● SET EXERCISE: Pull out each line of the entries below that contains the string "card". Case counts, so match capital and lowercase letters.

(Location data for words and elements)
(begin)

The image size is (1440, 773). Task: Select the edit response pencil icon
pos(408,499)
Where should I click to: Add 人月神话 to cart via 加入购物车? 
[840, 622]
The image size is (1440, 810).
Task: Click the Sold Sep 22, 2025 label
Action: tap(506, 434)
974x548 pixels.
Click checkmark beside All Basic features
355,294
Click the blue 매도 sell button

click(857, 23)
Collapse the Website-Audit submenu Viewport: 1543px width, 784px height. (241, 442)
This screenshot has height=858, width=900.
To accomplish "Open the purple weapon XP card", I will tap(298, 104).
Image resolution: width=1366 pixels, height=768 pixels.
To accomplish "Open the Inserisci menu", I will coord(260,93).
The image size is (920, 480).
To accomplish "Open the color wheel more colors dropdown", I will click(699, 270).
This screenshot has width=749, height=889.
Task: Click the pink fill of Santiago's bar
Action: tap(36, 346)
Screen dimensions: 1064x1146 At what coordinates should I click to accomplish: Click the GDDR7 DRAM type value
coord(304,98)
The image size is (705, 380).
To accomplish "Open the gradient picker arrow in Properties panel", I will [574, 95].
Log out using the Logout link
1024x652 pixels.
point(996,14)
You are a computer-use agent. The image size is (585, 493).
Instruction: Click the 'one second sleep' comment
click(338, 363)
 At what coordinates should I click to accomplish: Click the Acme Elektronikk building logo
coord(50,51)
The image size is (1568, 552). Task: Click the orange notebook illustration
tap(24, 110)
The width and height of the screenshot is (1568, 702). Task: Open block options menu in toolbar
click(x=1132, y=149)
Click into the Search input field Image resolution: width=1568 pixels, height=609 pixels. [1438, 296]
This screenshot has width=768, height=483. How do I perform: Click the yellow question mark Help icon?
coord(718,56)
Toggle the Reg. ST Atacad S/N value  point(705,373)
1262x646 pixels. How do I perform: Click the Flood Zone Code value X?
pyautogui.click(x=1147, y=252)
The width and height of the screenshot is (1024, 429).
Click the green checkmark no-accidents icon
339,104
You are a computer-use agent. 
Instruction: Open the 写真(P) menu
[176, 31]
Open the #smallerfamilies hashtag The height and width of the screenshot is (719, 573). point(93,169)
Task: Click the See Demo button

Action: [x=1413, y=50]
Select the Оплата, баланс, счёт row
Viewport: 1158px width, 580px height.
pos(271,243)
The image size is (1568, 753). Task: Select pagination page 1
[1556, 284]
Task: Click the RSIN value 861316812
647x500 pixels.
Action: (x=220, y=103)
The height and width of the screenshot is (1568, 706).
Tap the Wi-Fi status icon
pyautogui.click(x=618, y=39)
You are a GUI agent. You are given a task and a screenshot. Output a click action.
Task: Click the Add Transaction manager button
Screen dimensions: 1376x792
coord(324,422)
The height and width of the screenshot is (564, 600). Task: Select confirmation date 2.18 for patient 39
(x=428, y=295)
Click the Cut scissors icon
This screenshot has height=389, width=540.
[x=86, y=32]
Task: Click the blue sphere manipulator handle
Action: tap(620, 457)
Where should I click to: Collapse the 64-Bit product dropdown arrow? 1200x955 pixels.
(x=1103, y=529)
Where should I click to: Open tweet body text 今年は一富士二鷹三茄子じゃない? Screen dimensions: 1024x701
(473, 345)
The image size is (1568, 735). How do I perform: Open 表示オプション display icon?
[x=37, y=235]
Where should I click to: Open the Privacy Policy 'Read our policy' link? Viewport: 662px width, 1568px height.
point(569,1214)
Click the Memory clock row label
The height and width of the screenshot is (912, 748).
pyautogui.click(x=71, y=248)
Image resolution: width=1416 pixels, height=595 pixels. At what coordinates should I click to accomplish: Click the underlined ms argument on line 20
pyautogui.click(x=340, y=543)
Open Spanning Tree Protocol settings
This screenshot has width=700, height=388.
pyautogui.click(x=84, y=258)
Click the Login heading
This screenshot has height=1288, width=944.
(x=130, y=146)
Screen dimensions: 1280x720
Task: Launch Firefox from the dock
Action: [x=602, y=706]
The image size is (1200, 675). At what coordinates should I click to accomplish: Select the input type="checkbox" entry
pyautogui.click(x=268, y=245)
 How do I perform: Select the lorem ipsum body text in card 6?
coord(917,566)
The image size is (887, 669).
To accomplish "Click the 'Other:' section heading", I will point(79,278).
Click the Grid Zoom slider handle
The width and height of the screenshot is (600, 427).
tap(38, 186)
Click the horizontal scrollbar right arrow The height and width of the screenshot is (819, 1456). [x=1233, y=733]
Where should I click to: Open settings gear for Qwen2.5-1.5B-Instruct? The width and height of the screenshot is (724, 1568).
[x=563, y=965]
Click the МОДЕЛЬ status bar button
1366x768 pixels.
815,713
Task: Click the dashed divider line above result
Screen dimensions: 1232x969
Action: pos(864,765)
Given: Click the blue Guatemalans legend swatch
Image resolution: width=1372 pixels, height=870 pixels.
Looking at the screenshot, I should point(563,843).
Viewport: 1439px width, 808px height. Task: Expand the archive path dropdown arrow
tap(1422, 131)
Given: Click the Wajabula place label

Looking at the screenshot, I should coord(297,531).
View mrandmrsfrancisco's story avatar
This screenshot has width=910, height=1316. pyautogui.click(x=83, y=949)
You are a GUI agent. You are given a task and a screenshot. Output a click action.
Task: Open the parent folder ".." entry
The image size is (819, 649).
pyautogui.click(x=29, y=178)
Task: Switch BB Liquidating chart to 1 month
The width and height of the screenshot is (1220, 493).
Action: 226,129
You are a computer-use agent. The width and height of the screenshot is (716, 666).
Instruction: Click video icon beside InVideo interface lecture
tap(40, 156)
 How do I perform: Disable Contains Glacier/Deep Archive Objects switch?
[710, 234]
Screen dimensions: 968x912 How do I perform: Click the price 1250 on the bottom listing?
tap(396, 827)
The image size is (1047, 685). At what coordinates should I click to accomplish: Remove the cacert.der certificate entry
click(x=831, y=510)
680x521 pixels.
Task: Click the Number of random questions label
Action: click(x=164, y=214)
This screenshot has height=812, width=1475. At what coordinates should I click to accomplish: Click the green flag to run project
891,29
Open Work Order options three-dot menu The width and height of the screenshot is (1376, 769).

(end)

● ANSWER FOR THE TASK:
To accomplish "Open the purple weapon XP card", I will tap(298, 104).
 How do I perform: Select the lorem ipsum body text in card 6?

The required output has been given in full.